§ **Work instructions**
Of the entries below, return only those lines from the line with "Image resolution: width=980" to the line with "Open the See", exactly, both included.

§ **Given data**
• • • •

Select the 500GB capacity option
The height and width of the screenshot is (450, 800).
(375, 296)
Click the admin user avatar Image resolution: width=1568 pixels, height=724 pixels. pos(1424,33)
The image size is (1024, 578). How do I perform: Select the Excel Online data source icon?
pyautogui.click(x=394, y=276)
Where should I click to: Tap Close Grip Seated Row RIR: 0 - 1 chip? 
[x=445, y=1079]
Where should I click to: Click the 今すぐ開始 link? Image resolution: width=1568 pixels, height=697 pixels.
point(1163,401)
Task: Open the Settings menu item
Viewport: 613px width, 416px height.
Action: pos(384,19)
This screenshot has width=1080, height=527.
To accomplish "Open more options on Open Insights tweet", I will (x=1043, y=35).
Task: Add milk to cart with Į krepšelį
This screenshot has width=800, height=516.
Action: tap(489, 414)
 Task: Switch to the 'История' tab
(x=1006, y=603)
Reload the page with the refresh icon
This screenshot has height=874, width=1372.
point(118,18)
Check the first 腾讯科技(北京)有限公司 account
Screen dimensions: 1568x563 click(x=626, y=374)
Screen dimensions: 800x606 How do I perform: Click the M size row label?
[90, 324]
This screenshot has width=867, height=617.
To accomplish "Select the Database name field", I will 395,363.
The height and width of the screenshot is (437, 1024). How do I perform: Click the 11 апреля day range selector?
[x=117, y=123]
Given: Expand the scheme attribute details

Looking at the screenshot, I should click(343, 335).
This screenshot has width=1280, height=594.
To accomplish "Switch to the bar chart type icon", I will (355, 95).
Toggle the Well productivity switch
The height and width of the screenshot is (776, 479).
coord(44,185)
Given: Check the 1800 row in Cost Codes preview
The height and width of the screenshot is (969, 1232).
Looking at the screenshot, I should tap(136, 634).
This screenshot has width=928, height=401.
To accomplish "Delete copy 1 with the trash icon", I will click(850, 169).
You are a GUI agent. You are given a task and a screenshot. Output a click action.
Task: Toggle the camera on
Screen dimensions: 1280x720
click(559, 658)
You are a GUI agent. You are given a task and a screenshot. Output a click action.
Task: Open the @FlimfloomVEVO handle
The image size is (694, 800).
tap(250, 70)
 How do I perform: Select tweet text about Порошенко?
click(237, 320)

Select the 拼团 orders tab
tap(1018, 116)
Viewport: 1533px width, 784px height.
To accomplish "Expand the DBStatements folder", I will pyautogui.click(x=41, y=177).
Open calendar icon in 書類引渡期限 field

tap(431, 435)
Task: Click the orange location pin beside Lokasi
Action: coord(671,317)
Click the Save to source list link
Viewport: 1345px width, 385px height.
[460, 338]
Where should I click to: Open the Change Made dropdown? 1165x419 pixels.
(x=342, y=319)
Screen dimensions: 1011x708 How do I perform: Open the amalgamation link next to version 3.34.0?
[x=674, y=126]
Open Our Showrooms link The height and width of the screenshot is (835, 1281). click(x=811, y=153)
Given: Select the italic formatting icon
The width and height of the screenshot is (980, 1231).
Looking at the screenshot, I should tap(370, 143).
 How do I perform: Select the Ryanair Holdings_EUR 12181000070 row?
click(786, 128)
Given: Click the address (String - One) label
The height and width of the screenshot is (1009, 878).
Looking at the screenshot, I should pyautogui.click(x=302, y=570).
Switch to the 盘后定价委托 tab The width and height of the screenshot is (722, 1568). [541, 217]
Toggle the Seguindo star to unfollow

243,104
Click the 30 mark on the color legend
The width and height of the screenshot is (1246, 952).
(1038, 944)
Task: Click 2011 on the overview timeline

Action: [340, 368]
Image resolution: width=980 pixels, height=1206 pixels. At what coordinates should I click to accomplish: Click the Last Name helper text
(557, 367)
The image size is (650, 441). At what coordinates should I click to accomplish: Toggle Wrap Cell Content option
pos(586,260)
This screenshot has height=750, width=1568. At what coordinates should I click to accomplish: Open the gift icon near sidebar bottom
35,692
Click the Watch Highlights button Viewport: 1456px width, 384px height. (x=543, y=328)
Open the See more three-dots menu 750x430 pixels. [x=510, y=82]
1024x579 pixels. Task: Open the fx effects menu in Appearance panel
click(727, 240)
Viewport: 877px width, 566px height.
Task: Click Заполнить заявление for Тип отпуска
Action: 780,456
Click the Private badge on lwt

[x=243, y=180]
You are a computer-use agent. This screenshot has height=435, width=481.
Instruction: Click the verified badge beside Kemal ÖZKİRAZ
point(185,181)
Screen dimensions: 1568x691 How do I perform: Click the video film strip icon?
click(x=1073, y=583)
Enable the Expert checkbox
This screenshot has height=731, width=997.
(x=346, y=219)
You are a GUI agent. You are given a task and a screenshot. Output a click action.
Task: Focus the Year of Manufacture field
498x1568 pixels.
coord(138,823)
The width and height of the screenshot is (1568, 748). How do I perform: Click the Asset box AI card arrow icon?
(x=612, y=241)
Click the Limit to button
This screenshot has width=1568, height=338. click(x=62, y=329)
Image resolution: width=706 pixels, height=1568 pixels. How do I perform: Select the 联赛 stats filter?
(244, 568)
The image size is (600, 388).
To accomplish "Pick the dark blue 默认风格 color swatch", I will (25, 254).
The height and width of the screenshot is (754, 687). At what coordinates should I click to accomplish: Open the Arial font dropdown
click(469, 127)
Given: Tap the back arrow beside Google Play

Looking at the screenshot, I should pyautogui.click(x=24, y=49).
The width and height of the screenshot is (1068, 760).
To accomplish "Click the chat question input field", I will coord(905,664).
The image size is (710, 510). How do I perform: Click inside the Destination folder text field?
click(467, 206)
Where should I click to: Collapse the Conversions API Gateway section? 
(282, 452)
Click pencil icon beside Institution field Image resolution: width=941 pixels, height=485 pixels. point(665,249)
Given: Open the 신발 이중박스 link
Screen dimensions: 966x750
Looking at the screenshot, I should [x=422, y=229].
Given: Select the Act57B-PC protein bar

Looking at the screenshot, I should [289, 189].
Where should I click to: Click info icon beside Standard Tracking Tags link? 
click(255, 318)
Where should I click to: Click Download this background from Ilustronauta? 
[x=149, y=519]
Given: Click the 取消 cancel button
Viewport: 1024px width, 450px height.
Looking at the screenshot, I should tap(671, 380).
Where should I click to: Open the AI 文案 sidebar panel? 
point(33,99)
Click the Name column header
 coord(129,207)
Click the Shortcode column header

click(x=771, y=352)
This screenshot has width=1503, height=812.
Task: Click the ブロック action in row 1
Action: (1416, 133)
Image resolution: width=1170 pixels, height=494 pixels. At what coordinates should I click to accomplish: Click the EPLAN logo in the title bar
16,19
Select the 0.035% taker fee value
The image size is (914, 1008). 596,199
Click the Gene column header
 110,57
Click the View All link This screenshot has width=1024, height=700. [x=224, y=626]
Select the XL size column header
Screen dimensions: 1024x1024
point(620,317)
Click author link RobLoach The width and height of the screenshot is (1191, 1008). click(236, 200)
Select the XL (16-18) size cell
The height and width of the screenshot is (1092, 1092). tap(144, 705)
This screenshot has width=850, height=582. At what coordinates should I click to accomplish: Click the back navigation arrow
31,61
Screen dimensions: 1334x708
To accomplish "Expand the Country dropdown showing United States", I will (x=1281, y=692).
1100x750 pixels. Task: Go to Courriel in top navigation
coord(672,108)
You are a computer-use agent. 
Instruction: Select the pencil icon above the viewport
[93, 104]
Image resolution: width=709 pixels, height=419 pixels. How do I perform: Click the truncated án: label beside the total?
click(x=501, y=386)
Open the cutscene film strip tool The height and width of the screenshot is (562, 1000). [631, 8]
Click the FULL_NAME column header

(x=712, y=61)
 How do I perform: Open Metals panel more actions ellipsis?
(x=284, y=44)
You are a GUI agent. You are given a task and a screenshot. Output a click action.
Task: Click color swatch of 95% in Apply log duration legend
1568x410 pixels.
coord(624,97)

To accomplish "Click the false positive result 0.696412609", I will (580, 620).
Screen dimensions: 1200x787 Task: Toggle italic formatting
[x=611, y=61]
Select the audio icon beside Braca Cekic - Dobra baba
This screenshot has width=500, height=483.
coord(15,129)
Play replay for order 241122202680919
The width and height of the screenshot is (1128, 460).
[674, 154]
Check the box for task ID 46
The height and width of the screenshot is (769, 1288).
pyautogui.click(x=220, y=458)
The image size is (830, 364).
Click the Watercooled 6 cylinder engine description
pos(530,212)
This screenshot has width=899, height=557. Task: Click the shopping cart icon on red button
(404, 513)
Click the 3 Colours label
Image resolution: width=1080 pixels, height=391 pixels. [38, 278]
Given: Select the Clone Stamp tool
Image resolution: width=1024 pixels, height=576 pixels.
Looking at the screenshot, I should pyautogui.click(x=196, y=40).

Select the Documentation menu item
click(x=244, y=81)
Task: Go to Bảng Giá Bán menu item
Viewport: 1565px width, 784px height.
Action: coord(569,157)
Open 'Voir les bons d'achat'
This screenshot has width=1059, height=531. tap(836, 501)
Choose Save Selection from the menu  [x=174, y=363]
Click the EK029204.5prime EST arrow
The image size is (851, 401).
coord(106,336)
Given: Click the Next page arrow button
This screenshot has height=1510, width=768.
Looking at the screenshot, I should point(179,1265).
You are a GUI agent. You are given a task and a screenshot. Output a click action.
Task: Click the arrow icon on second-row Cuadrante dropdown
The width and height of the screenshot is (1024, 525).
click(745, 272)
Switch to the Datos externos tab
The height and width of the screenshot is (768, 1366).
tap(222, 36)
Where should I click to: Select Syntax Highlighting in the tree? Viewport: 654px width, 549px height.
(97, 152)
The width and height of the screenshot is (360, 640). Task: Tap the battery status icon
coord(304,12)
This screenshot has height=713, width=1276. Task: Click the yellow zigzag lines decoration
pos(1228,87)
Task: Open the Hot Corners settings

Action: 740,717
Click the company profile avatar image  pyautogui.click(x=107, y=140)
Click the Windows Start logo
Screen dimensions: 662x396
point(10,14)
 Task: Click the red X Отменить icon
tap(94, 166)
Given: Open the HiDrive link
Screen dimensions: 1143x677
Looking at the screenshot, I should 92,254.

• • • •

§ **Written reply**
Image resolution: width=980 pixels, height=1206 pixels. At what coordinates should I click to accomplish: Click the Last Name helper text
(557, 367)
The image size is (650, 441). At what coordinates should I click to accomplish: Toggle Wrap Cell Content option
pos(586,260)
This screenshot has height=750, width=1568. At what coordinates should I click to accomplish: Open the gift icon near sidebar bottom
35,692
Click the Watch Highlights button Viewport: 1456px width, 384px height. (x=543, y=328)
Open the See more three-dots menu 750x430 pixels. [x=510, y=82]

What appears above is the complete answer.